2021年12月21日火曜日

【駆け出しのころ】ミライト取締役兼常務執行役員・瀬尾真二氏

  ◇信頼とチームワークで◇

 幼少の頃建設会社を営んでいた父親の姿を見て育ちました。小学生だった時、夏休みは建設現場でお手伝い。当時は建設業に特別な思いはありませんでしたが、父親の働く姿にどこか憧れていました。地元岡山で土木科がある高校に進学し先生の勧めもあり、通信インフラ工事の大手で将来性を感じた当社に入社を決めました。

 半年間の研修を経て10月から正社員として土木部に配属され、千葉県習志野市で電話回線の管路敷設工事を担当しました。いきなり任された現場監督。新人でも工事全体を把握し、安全・品質管理なども含め的確に指示を出さなければなりません。不安に駆られながらも「やるしかない」と必死に勉強しました。

 2年目以降も北関東を中心に地方の工事を担当しました。5人程度でチームを組み一緒に寝泊まりする。協力会社の方々は当然自分よりも年上で、元請と協力会社の立場でしたが「君は何も偉くないぞ」と先輩によく注意されました。信頼関係を築かなければ工事をうまく進められないからです。言葉遣いや接し方に気を使い「何事にも誠心誠意で対応する」ことを心掛けました。現場の声に耳を傾け、私自身も協力会社の方々から多くのことを学びました。

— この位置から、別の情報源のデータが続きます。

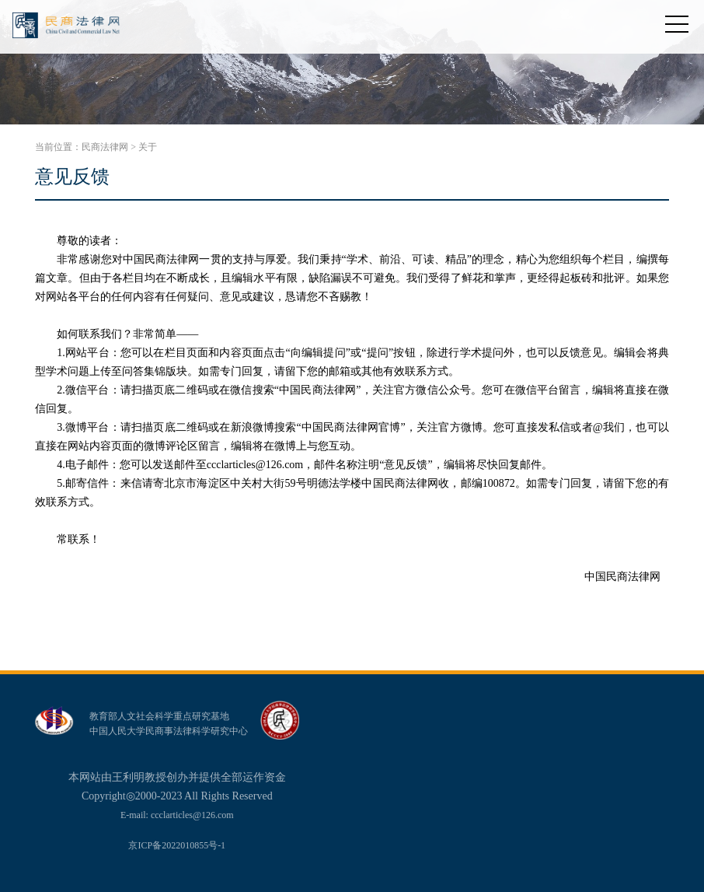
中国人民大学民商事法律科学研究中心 (168, 731)
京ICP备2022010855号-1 (176, 845)
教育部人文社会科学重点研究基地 (159, 716)
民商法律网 (105, 147)
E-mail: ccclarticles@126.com (177, 815)
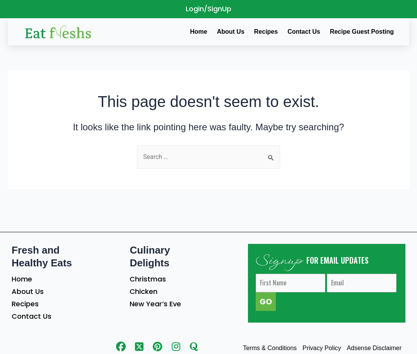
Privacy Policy (321, 348)
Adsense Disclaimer (374, 348)
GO (266, 301)
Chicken (143, 291)
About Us (28, 291)
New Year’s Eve (155, 304)
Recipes (25, 304)
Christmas (148, 279)
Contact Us (31, 316)
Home (22, 279)
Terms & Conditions (270, 348)
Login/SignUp (208, 9)
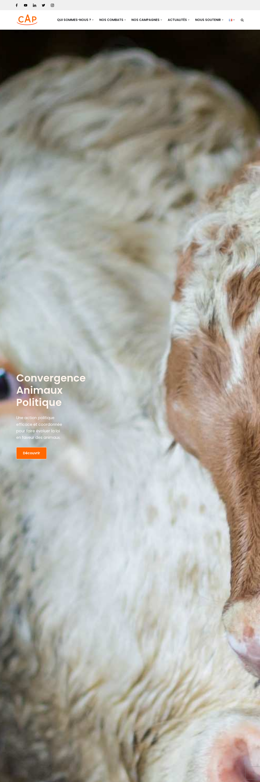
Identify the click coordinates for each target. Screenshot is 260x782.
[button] (93, 20)
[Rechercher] (242, 20)
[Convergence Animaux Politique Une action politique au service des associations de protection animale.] (27, 20)
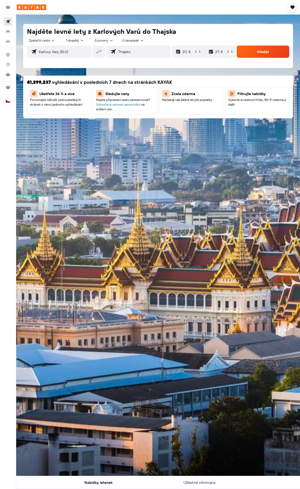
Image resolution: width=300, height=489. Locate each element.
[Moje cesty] (8, 87)
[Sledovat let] (8, 64)
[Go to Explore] (8, 54)
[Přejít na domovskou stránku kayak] (31, 7)
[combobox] (42, 40)
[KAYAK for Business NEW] (8, 74)
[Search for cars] (8, 41)
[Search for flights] (8, 21)
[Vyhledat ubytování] (8, 31)
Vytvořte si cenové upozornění (118, 104)
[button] (8, 7)
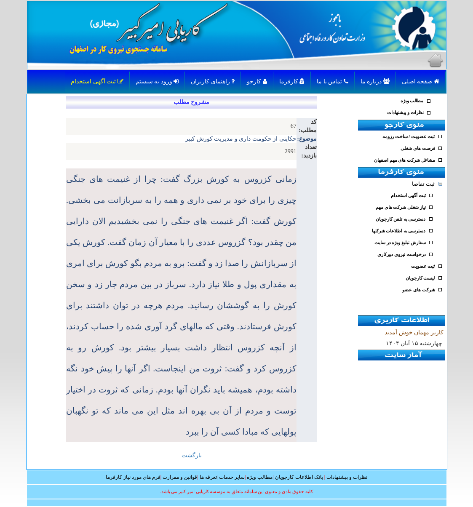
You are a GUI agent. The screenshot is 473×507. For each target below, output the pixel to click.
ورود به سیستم (157, 81)
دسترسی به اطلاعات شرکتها (399, 231)
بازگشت (192, 455)
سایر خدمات (232, 477)
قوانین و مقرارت (180, 477)
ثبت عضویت (423, 266)
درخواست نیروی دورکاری (401, 254)
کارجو (257, 81)
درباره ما (375, 81)
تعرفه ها (208, 477)
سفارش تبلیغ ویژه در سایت (400, 242)
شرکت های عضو (418, 290)
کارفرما (292, 81)
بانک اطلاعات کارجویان (299, 477)
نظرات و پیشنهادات (405, 112)
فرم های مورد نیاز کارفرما (133, 477)
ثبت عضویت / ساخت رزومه (408, 136)
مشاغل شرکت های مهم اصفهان (404, 160)
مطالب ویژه (412, 101)
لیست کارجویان (420, 278)
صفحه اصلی (420, 81)
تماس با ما (332, 81)
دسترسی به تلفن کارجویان (401, 219)
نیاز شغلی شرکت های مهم (401, 207)
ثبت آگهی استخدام (97, 81)
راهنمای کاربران (213, 81)
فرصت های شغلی (418, 148)
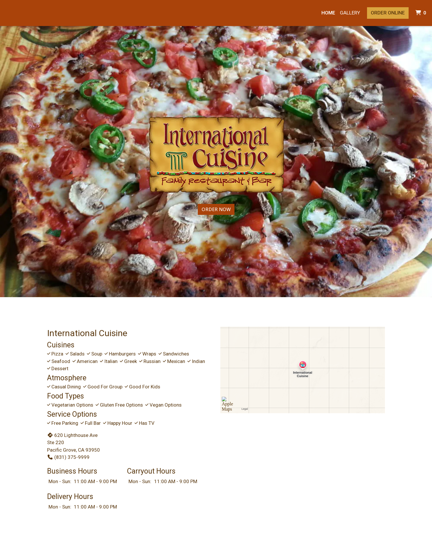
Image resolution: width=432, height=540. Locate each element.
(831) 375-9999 (68, 457)
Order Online (388, 13)
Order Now (216, 209)
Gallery (350, 13)
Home (328, 13)
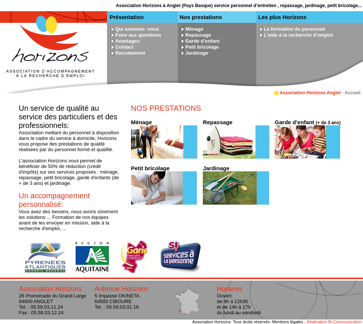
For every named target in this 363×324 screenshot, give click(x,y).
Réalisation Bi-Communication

 9年目以降は東京都内の現場を担当。工事長で初めて携わった杉並区の現場は推進工法を使った管路工事でした。当時はまだ施工事例が少ない工法でした。掘削状況が見えず「本当に計画通りに進んでいるのか」と不安でしたが、万全な体制で無事に工事を終えることができました。

 赤坂の国道246号線で行った共同掘削工事が特に印象に残っています。約560メートル区間で歩道全面を覆工し電話と電気、水道、ガス、下水道を収容する大規模工事です。これまでは担当工事だけに専念すればよかったのですが、複数企業との共同事業ではきめ細かい工程調整や作業の効率化が求められました。日々刻々と変化する現場。他社との協議や調整に苦労しましたが、自身の成長につながった特別な工事でした。

 長い現場人生では当然失敗もありますし、工程が遅れて現場から逃げ出したくなったことも数えきれません。1人でやれることには限界があるのです。どんな時でも仲間の支えがあったからこそ困難を乗り越えられたのだと思います。

 約20年間現場を経験し本社工事調整部へ異動になりました。全社的な業務対応や協力会社の管理、コスト管理、工事長育成などを幅広い分野を担当し、仕事に対する視野が広がりました。建設業界でもDX(デジタルトランスフォーメーション)化が進み、現場管理も効率化されてきました。でも変わらないのは「現地、現物を見る」ことです。現場には技術開発や改善のヒントが隠れています。長年の現場経験を生かし次の世代に何を引き継いでいくか。残された会社人生でしっかり考えたいと思っています。

研修期間中に同期と行った旅行先で(右端が本人)

 (安全品質管理本部長兼総合調整部長支店担当、せお・しんじ)1980年岡山県山陽高校(現おかやま山陽高校)土木科卒、大明電話工業(現ミライト)入社。ネットワーク事業本部土木エンジニアリング事業部担当課長、調達本部工事調整部長などを歴任。2017年執行役員、19年取締役兼常務執行役員、20年6月から現職。岡山県出身、60歳。

1 件のコメント :

  1. 瀬尾真二の兄瀬尾朝一です。父親の関係で建設業左官をしています父親も62 才で他界し長男朝一も建設業をしています。長男モ現在62才でがんばっています。